Sunday, June 6, 2010

Do We Need Commentary on Art?

Yesterday I attended a special exhibit at our local art museum, an assemblage of paintings by the modern French artist, Henri Matisse.

I went with a friend and had arranged to hook up with two other friends who were going. One of the latter told me, after I'd left, that he read all of the commentary. I had not done so; I read only part of the vast amount of elucidative material provided by the museum's curators.

I am not extensively trained in art but I am trained in literary scholarship. I feel that I can make some comparisons between a piece of art and a literary work.

Specifically I want to examine the question of whether we need the commentary. I feel that, to a degree, a work, be it a work of art or a literary work, should stand on its own. It communicates (if it works at all), and does so in its own language, a language that cannot be paraphrased. If a musical composition or painting could be paraphrased in words, then the message should have been presented in words and not with musical notes or paint on canvas.

Still, that does not rule out a role for scholarship or criticism. These are aids that extend or deepen our appreciation, perhaps by calling our attention to details we hadn't noticed. Sometimes a literary work needs footnotes to explain, for example, obsolete language. (The poet T.S. Eliot supplied one of his poems with his own footnotes. That makes me think that the poem, rather than standing on its own, was made too recondite by its author.)

However, I do not want any commentary by the work's own author or painter or composer. Why? Again, the artist should have achieved his or her message in the work itself. Also, and more importantly, with writers it's notoriously true that you can't believe what they say. They may say they are doing one thing in their work and yet, if you look at their achievement, what the artist realized is in fact something else. Just as one example, Edgar Allan Poe states his belief that a poem should be no more than 100 lines long. Yet many of his poems are longer than that.
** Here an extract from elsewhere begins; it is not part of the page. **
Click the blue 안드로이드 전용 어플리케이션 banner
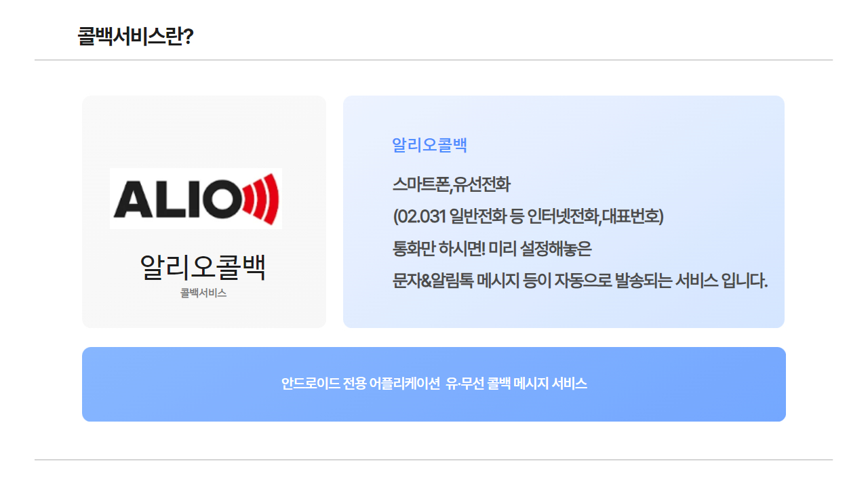868x488 pixels. [x=434, y=384]
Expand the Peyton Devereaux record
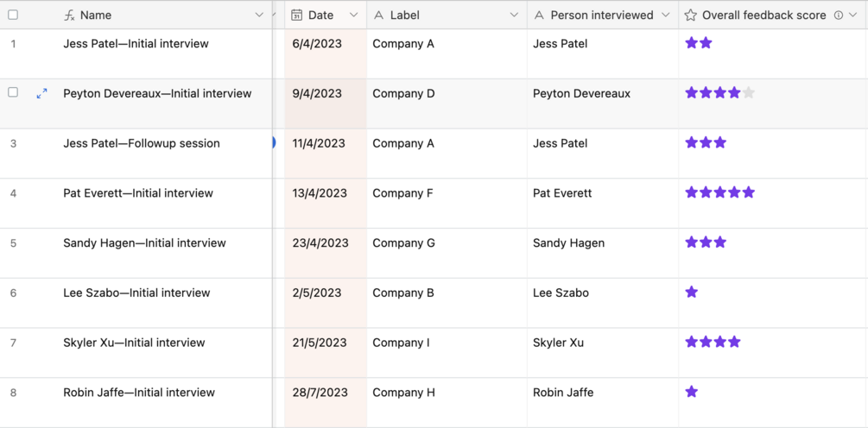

I don't want to say that writers (etc.) are deliberately deceptive in what they say about their own craft. I think it's more likely that they just don't consciously know what they are doing. The novelist William Faulkner, when he was Writer in Residence at the University of Virginia, would be asked what symbolism he intended by this or that element in one of his books—and he would say something like, Well, that's just something I dug up out of the lumberyard in the back of my mind.